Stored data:
Start of Block
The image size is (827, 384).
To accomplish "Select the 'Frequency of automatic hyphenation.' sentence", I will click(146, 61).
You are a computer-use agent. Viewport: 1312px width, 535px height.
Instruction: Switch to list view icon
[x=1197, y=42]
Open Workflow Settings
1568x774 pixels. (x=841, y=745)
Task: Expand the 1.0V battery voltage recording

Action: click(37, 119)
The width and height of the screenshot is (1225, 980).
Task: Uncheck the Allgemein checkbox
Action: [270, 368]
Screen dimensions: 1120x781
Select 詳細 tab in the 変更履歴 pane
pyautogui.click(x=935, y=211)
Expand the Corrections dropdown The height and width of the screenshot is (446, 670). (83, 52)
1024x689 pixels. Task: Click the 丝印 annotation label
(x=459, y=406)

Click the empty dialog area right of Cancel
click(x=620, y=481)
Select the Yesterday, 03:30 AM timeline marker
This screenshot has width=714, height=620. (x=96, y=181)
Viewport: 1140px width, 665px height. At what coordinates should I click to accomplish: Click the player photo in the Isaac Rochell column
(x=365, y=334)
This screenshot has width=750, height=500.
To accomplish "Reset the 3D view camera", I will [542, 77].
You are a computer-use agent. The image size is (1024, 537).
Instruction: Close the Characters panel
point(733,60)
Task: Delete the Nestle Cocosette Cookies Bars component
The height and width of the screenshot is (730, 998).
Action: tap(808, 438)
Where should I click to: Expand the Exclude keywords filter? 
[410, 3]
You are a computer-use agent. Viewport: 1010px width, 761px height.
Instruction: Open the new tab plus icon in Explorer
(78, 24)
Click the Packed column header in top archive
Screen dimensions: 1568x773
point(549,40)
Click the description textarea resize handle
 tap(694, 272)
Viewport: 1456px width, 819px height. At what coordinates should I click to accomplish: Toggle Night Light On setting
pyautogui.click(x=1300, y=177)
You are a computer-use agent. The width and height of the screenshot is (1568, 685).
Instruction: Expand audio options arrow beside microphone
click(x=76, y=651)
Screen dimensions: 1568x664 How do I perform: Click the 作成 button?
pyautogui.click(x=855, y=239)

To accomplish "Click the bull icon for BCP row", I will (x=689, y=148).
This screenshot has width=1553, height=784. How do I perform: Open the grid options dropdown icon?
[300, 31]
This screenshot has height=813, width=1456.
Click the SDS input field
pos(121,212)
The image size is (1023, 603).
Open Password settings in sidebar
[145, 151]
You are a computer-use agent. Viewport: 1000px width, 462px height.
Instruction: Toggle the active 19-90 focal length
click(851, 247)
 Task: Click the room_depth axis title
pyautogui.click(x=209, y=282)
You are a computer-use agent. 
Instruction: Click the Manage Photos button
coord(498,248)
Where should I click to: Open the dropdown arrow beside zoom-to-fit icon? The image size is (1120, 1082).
End of Block
The response should contain each record above, retyped exactly.

The image size is (827, 384).
To accomplish "Select the 'Frequency of automatic hyphenation.' sentence", I will click(146, 61).
You are a computer-use agent. Viewport: 1312px width, 535px height.
Instruction: Switch to list view icon
[x=1197, y=42]
Open Workflow Settings
1568x774 pixels. (x=841, y=745)
Task: Expand the 1.0V battery voltage recording

Action: click(37, 119)
The width and height of the screenshot is (1225, 980).
Task: Uncheck the Allgemein checkbox
Action: [270, 368]
Screen dimensions: 1120x781
Select 詳細 tab in the 変更履歴 pane
pyautogui.click(x=935, y=211)
Expand the Corrections dropdown The height and width of the screenshot is (446, 670). (83, 52)
1024x689 pixels. Task: Click the 丝印 annotation label
(x=459, y=406)

Click the empty dialog area right of Cancel
click(x=620, y=481)
Select the Yesterday, 03:30 AM timeline marker
This screenshot has width=714, height=620. (x=96, y=181)
Viewport: 1140px width, 665px height. At what coordinates should I click to accomplish: Click the player photo in the Isaac Rochell column
(x=365, y=334)
This screenshot has width=750, height=500.
To accomplish "Reset the 3D view camera", I will [542, 77].
You are a computer-use agent. The image size is (1024, 537).
Instruction: Close the Characters panel
point(733,60)
Task: Delete the Nestle Cocosette Cookies Bars component
The height and width of the screenshot is (730, 998).
Action: tap(808, 438)
Where should I click to: Expand the Exclude keywords filter? 
[410, 3]
You are a computer-use agent. Viewport: 1010px width, 761px height.
Instruction: Open the new tab plus icon in Explorer
(78, 24)
Click the Packed column header in top archive
Screen dimensions: 1568x773
point(549,40)
Click the description textarea resize handle
 tap(694, 272)
Viewport: 1456px width, 819px height. At what coordinates should I click to accomplish: Toggle Night Light On setting
pyautogui.click(x=1300, y=177)
You are a computer-use agent. The width and height of the screenshot is (1568, 685).
Instruction: Expand audio options arrow beside microphone
click(x=76, y=651)
Screen dimensions: 1568x664 How do I perform: Click the 作成 button?
pyautogui.click(x=855, y=239)

To accomplish "Click the bull icon for BCP row", I will (x=689, y=148).
This screenshot has width=1553, height=784. How do I perform: Open the grid options dropdown icon?
[300, 31]
This screenshot has height=813, width=1456.
Click the SDS input field
pos(121,212)
The image size is (1023, 603).
Open Password settings in sidebar
[145, 151]
You are a computer-use agent. Viewport: 1000px width, 462px height.
Instruction: Toggle the active 19-90 focal length
click(851, 247)
 Task: Click the room_depth axis title
pyautogui.click(x=209, y=282)
You are a computer-use agent. 
Instruction: Click the Manage Photos button
coord(498,248)
Where should I click to: Open the dropdown arrow beside zoom-to-fit icon? The image size is (1120, 1082).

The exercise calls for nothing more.